What if You Missed the Financial Planning Stage?
If you’re put in the difficult situation of taking over family finances after a parent or spouse has died, here are a few tips to help you get organized:
1. Delay Big Money Decisions. Loss of a loved one can be challenging and adding to that the burden of getting affairs in order with financial decisions can be downright exhausting. It’s not an easy journey, but by taking one day at time to gather bills and financial information helps. Big money decisions, such as investments and cashing out accounts should wait until you have all the information and planning to back up these important decisions.
2. Get Organized. Start by setting up in-boxes, color-coded folders or binders with dividers to start sorting the influx of paperwork and bills. By keeping things simple and organized in a daily log or calendar with notes from important phone calls and meetings, you can start to connect the dots of the financial big picture.
3. Organize Bills and Create a Financial Triage. Once you have your bills sorted, create a triage of the most important. For example, mortgage, monthly household bills and insurance should take priority. If you put other bills in date order, you can organize payment, appropriately. It’s important to understand current cash flow and how much daily living is costing.
4. Don’t Tap into Retirement Accounts Too Early. You don’t want to have to pay unnecessary fees if you don’t have to for 401(k)s or IRA accounts. It’s important to get informed of any financial penalties from these sources of income before they are used.
5. Don’t Get ‘Help’ from the Wrong People. Salesmen or greedy relatives may start to come out of the woodworks. It’s important to stay calm and gather information before taking any investment advice or acting on ‘business opportunities’ as you could become a victim of elder abuse.
6. Review Social Security Benefits. Widows have two pots of money to choose from with Social Security benefits:
- Their own benefit
- Their survivors benefit
You can start with one pot and switch to the other later if it would result in a bigger benefit, but you have to figure out what makes the most sense for your family’s’ situation.
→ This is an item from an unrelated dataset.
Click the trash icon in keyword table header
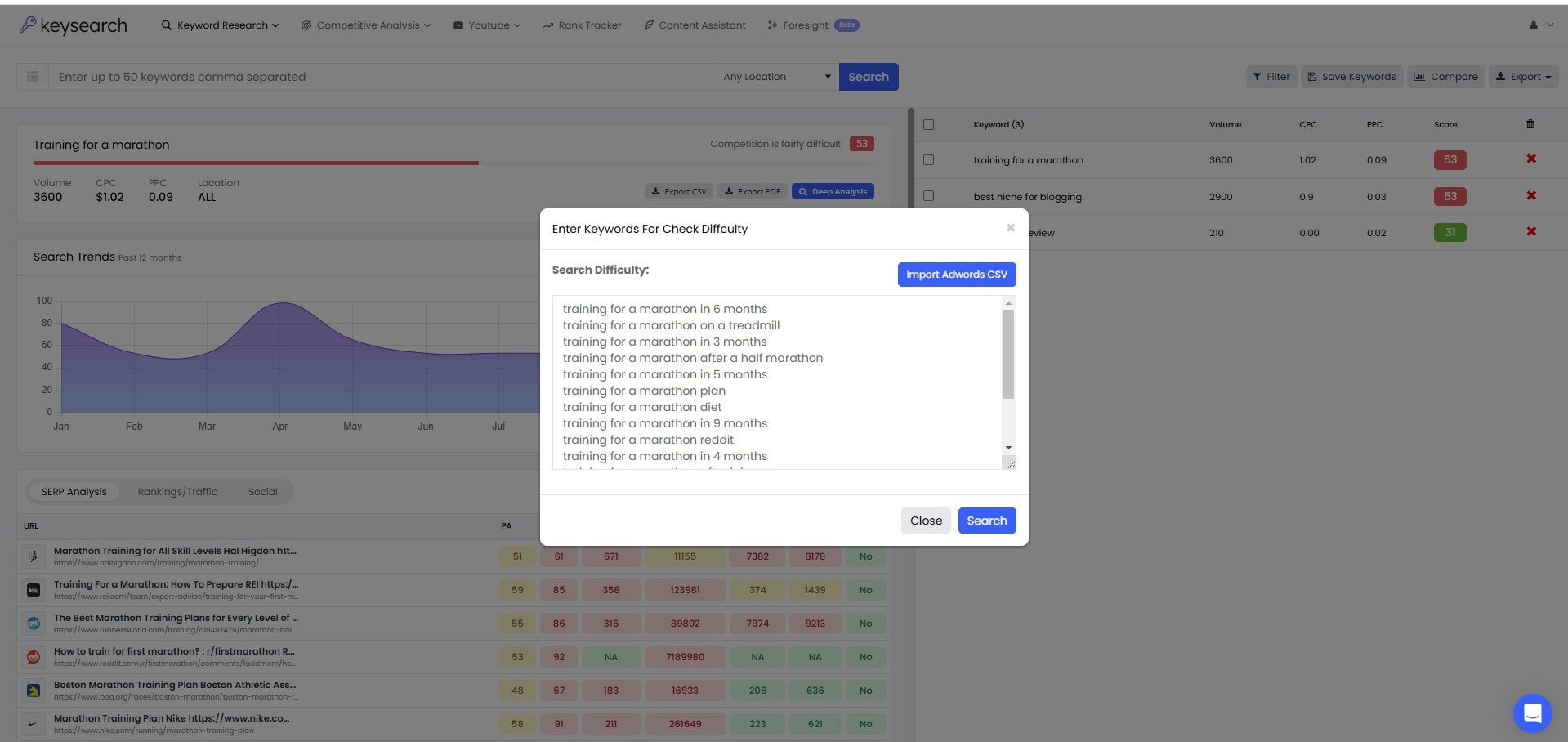This screenshot has width=1568, height=742. coord(1529,123)
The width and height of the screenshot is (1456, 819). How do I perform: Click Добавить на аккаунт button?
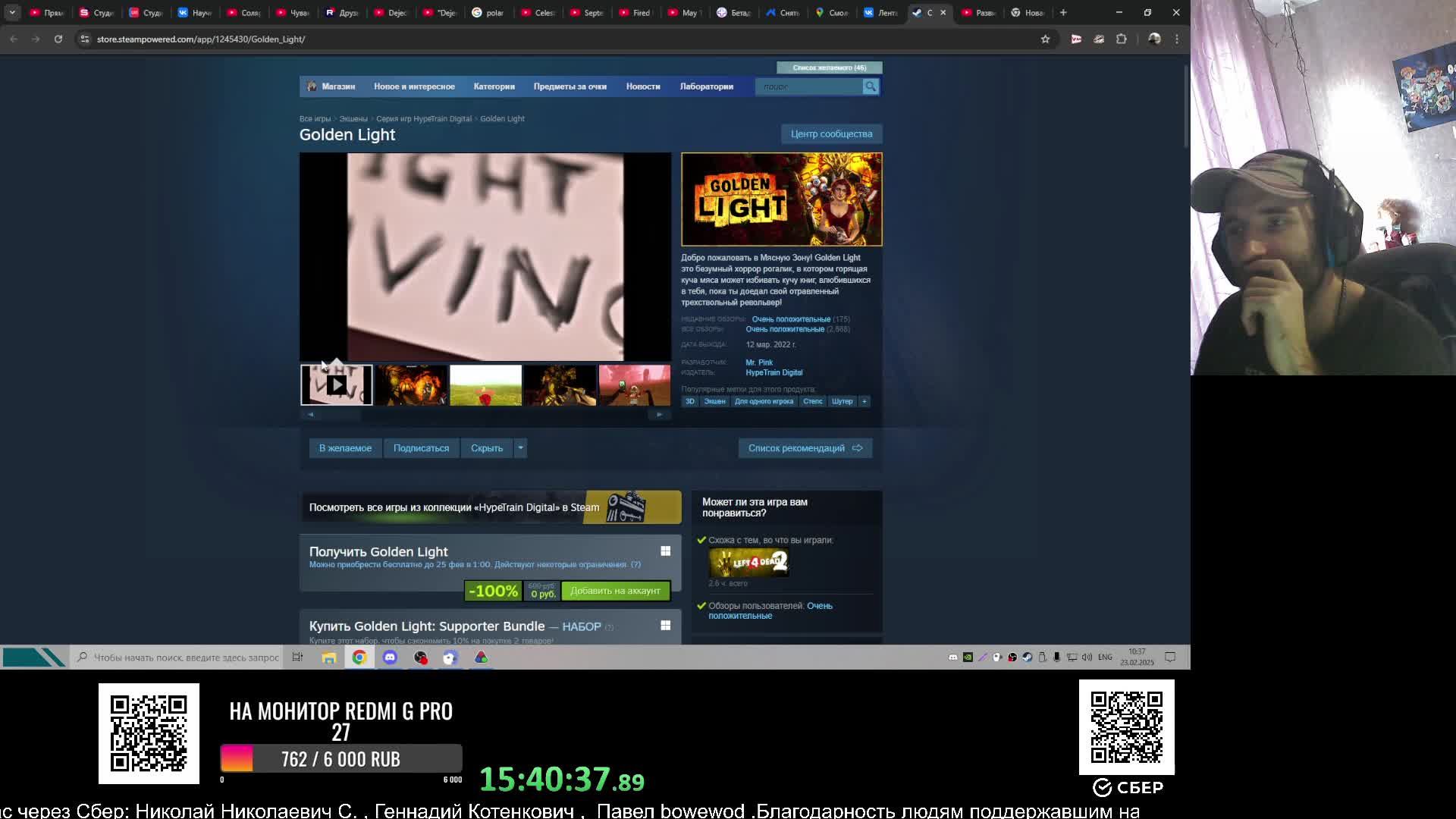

The survivor benefit never gets larger, except for cost-of-living adjustments, but your own retirement benefits continue to grow 8% per year for every year you postpone collecting them beyond full retirement age. An expert financial advisor can help families figure out what makes the most sense for their unique situations.
7. Get Organized and Consult a Professional
As Smith noted above, it’s always good to get an expert and impartial third-party advisor who can help make objective decisions, without emotion attached. It is important that you find someone without objective or motive who can assist, such as a fiduciary.